Same deal, abuse the Saginaw, they will also come apart. I had a 396 big block 57 for a little while, yea, broke the M-21 with it. They will all break depending on what you are doing with it. But the thing is lots and lots of people run the Saginaw four speed in their tri-fives and keep them together, including me. You just have to be reasonable with them that's all. If you want to engage in hole shots, burn outs, put big meats and HP and dump the clutch, then the Sag is not really a good choice for you.

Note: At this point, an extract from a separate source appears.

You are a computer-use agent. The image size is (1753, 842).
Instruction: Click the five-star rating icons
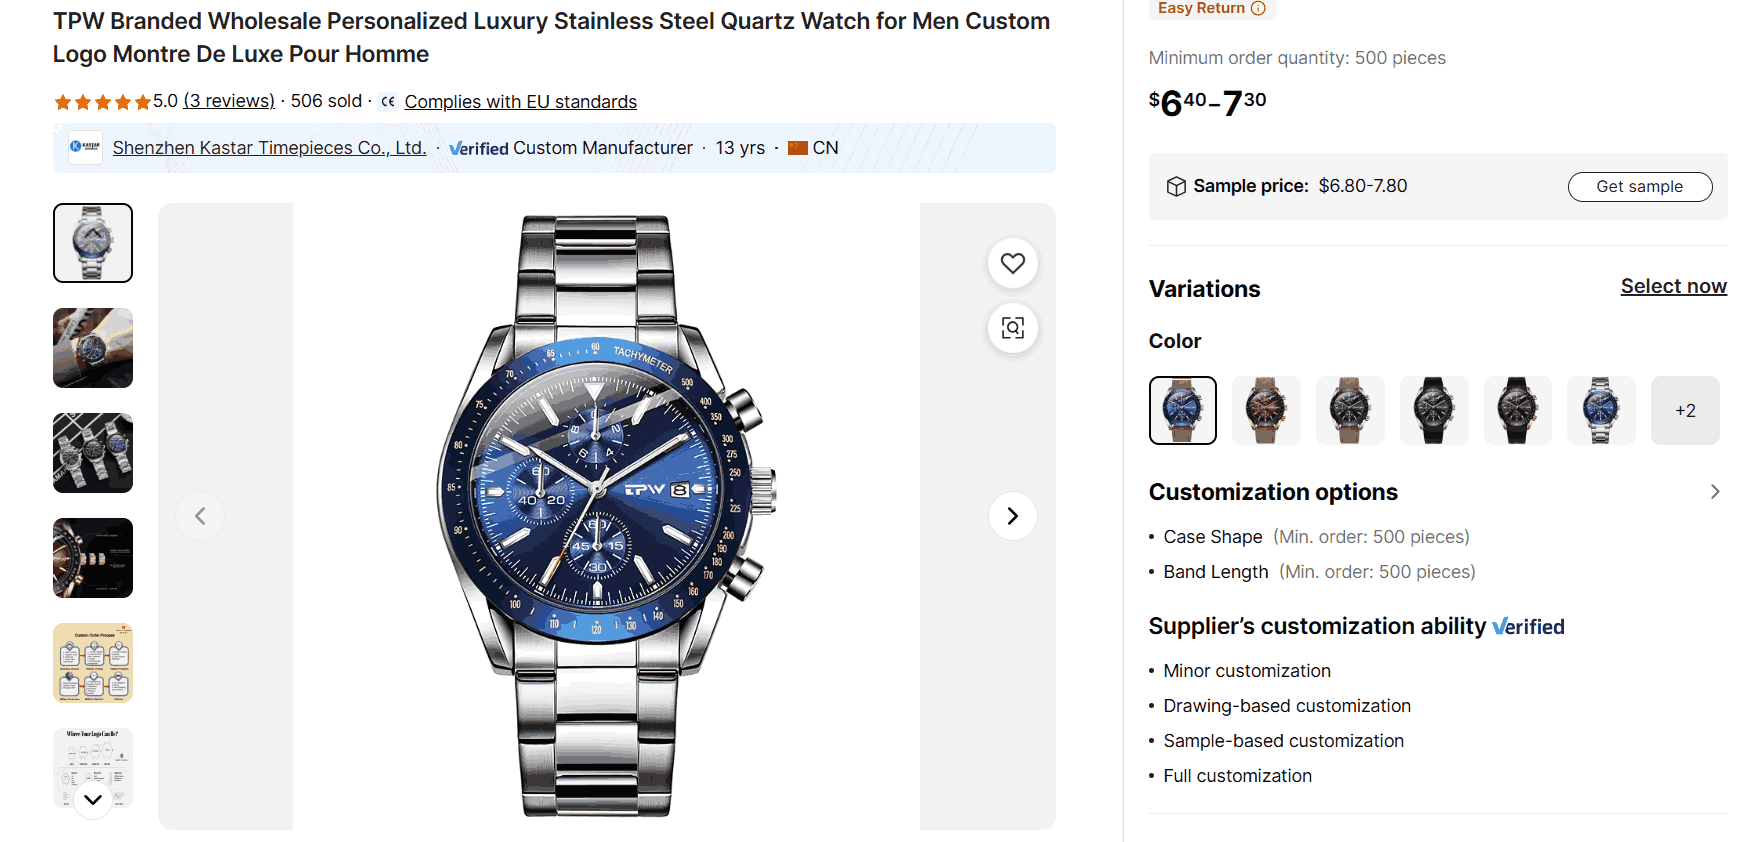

But if you want or just need an economical traditional four speed, and can deal with not giving it too much abuse, its a great alternative, no matter what anyone says.
 
#28 · (Edited)
Awesome 57 you have there Dragsix! Put that nomad to shame for sure, now in terms of being economical I'd love to just get a good Saginaw to throw behind the 235 and call it a day but you see my hope was to put in a good four speed like the BW ST-10 so that I don't have to worry about getting another trans just for the 283. Makes swapping the 283 in a bit easier as i'd just have to change the pilot bearing i believe, another thing too is that I've been graced upon with having the lead foot that runs in both sides of the family lol

When I'm in a hurry for work I jam though that three speed proper well (from 1st-2nd at 25, then 2nd-3rd at 35-40, 45 if i'm really booking it!) and I must admit it handles it really well considering what it is, I have chirped the tires a bit at a few local stop signs but I try to refrain myself as the axle hope is just nutty (I don't just dump it, I ease into it a bit then let off quickly that way it rolls into it) jence why I haven't tried a proper burn out yet. But if my wallet wont allow me I'll just get a good Saginaw and run that behind the 235, not sure how it'd handle the 283 though even if I drive it like a 'normal' person.

The BW would be nice in the long run anyways as I do plan on taking it to races eventually, think a good streetable race car I can drive to and from the events (long as it doesn't break during lol).

Edit: Considering the costs of the good 4 speeds I'm probably just going to go with the saginaw, plus I found one for $75 bucks. I'll put up the photos of it in a bit.
 
#31 ·
saginaws are VERY EASY to rebuild...I had NEVEr done one.....tore mine apart 15 years ago,and rebuilt it in less then 3 hours,and that included cleaning the case too!!!

I`ve had a 2 ringed saginaw behind a decent running 350, with a nova 3.08 rear end for the better part of 10 years with NO problem (1955 wagon)....granted...I have never abused it.....I have no reason to......
 
#32 · (Edited)
yep, 3:11 but that input shaft looks pretty used up. The front bearing retainer is also shot, at lease in my opinion. Too much rust. You should be able to find replacements easy enough if, the inside gears are good. You should clean up the outside of the case with a wire brush just to get the loose crud out of the way and pull the side cover. If that trans has been sitting the way I think its been siting, it may not be a suitable candidate. What you want to see if a box gull of gear oil, and everything shinny.
 
#33 · (Edited)
After thinking it over heavily I'm going to be spending the current budget on getting a good BW st-10 and what other bits I need to get the 283 in instead of getting it painted. It'll still get painted just not for awhile, plus the 283 is a fresh rebuild while the 235 is going to need one eventually.

The main reason to go with the Saginaw was so that I'd have enough to get a decent four speed but also get the paint sorted. But from what I'm seeing price wise for any other Saginaw I'm finding I'm just better off getting the good trans and waiting on paint till the father in law finishes up his 70 nova.